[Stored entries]
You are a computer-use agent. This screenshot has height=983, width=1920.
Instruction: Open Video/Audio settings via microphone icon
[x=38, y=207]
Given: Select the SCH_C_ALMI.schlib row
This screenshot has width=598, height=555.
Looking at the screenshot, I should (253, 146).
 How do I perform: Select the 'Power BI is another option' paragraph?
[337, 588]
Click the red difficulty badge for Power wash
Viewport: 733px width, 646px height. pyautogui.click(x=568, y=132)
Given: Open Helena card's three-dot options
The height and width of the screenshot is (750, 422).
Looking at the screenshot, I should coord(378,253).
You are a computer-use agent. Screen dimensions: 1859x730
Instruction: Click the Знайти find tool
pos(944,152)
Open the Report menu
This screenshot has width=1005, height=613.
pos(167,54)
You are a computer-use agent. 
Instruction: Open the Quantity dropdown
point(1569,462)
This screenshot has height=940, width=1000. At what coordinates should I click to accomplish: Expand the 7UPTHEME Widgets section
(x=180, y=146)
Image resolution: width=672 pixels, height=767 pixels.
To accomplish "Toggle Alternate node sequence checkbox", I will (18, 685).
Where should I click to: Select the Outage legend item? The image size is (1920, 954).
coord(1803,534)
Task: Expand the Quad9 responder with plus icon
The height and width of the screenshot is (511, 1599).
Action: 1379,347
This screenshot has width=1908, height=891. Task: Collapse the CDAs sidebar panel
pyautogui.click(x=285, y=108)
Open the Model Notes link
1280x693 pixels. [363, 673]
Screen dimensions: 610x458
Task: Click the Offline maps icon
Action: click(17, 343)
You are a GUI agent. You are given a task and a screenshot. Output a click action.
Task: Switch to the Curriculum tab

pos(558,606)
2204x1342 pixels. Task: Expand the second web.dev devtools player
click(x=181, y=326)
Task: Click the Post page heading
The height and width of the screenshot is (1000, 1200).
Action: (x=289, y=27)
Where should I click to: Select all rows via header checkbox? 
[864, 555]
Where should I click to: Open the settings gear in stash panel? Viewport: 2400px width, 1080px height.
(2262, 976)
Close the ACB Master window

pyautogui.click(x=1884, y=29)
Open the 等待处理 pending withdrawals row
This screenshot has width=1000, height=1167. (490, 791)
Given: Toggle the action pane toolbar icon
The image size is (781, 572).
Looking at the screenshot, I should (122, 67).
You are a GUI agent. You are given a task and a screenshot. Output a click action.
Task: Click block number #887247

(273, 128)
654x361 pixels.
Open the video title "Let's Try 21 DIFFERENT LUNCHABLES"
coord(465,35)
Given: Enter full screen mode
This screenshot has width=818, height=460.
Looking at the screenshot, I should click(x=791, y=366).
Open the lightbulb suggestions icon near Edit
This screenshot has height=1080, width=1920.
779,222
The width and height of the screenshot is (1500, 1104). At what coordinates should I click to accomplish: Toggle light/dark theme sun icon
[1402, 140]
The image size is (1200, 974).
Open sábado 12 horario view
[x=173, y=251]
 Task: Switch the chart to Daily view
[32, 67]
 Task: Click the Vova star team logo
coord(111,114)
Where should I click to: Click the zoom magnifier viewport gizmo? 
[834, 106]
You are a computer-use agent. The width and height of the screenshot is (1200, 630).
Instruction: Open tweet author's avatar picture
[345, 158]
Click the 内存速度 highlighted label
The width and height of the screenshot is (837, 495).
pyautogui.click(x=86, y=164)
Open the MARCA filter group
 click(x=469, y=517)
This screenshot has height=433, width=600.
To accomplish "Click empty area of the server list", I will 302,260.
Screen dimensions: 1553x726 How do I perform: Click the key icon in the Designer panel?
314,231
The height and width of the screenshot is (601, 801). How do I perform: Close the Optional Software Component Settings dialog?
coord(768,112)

— Request —
Could you set out every line of the material above as a numbered list, leaving out any blank lines?

— Solution to the problem —
1. You are a computer-use agent. This screenshot has height=983, width=1920.
2. Instruction: Open Video/Audio settings via microphone icon
3. [x=38, y=207]
4. Given: Select the SCH_C_ALMI.schlib row
5. This screenshot has width=598, height=555.
6. Looking at the screenshot, I should (253, 146).
7.  How do I perform: Select the 'Power BI is another option' paragraph?
8. [337, 588]
9. Click the red difficulty badge for Power wash
10. Viewport: 733px width, 646px height. pyautogui.click(x=568, y=132)
11. Given: Open Helena card's three-dot options
12. The height and width of the screenshot is (750, 422).
13. Looking at the screenshot, I should coord(378,253).
14. You are a computer-use agent. Screen dimensions: 1859x730
15. Instruction: Click the Знайти find tool
16. pos(944,152)
17. Open the Report menu
18. This screenshot has width=1005, height=613.
19. pos(167,54)
20. You are a computer-use agent. 
21. Instruction: Open the Quantity dropdown
22. point(1569,462)
23. This screenshot has height=940, width=1000. At what coordinates should I click to accomplish: Expand the 7UPTHEME Widgets section
24. (x=180, y=146)
25. Image resolution: width=672 pixels, height=767 pixels.
26. To accomplish "Toggle Alternate node sequence checkbox", I will (18, 685).
27. Where should I click to: Select the Outage legend item? The image size is (1920, 954).
28. coord(1803,534)
29. Task: Expand the Quad9 responder with plus icon
30. The height and width of the screenshot is (511, 1599).
31. Action: 1379,347
32. This screenshot has width=1908, height=891. Task: Collapse the CDAs sidebar panel
33. pyautogui.click(x=285, y=108)
34. Open the Model Notes link
35. 1280x693 pixels. [363, 673]
36. Screen dimensions: 610x458
37. Task: Click the Offline maps icon
38. Action: click(17, 343)
39. You are a GUI agent. You are given a task and a screenshot. Output a click action.
40. Task: Switch to the Curriculum tab
41. pos(558,606)
42. 2204x1342 pixels. Task: Expand the second web.dev devtools player
43. click(x=181, y=326)
44. Task: Click the Post page heading
45. The height and width of the screenshot is (1000, 1200).
46. Action: (x=289, y=27)
47. Where should I click to: Select all rows via header checkbox? 
48. [864, 555]
49. Where should I click to: Open the settings gear in stash panel? Viewport: 2400px width, 1080px height.
50. (2262, 976)
51. Close the ACB Master window
52. pyautogui.click(x=1884, y=29)
53. Open the 等待处理 pending withdrawals row
54. This screenshot has width=1000, height=1167. (490, 791)
55. Given: Toggle the action pane toolbar icon
56. The image size is (781, 572).
57. Looking at the screenshot, I should (122, 67).
58. You are a GUI agent. You are given a task and a screenshot. Output a click action.
59. Task: Click block number #887247
60. (273, 128)
61. 654x361 pixels.
62. Open the video title "Let's Try 21 DIFFERENT LUNCHABLES"
63. coord(465,35)
64. Given: Enter full screen mode
65. This screenshot has width=818, height=460.
66. Looking at the screenshot, I should click(x=791, y=366).
67. Open the lightbulb suggestions icon near Edit
68. This screenshot has height=1080, width=1920.
69. 779,222
70. The width and height of the screenshot is (1500, 1104). At what coordinates should I click to accomplish: Toggle light/dark theme sun icon
71. [1402, 140]
72. The image size is (1200, 974).
73. Open sábado 12 horario view
74. [x=173, y=251]
75.  Task: Switch the chart to Daily view
76. [32, 67]
77.  Task: Click the Vova star team logo
78. coord(111,114)
79. Where should I click to: Click the zoom magnifier viewport gizmo? 
80. [834, 106]
81. You are a computer-use agent. The width and height of the screenshot is (1200, 630).
82. Instruction: Open tweet author's avatar picture
83. [345, 158]
84. Click the 内存速度 highlighted label
85. The width and height of the screenshot is (837, 495).
86. pyautogui.click(x=86, y=164)
87. Open the MARCA filter group
88.  click(x=469, y=517)
89. This screenshot has height=433, width=600.
90. To accomplish "Click empty area of the server list", I will 302,260.
91. Screen dimensions: 1553x726 How do I perform: Click the key icon in the Designer panel?
92. 314,231
93. The height and width of the screenshot is (601, 801). How do I perform: Close the Optional Software Component Settings dialog?
94. coord(768,112)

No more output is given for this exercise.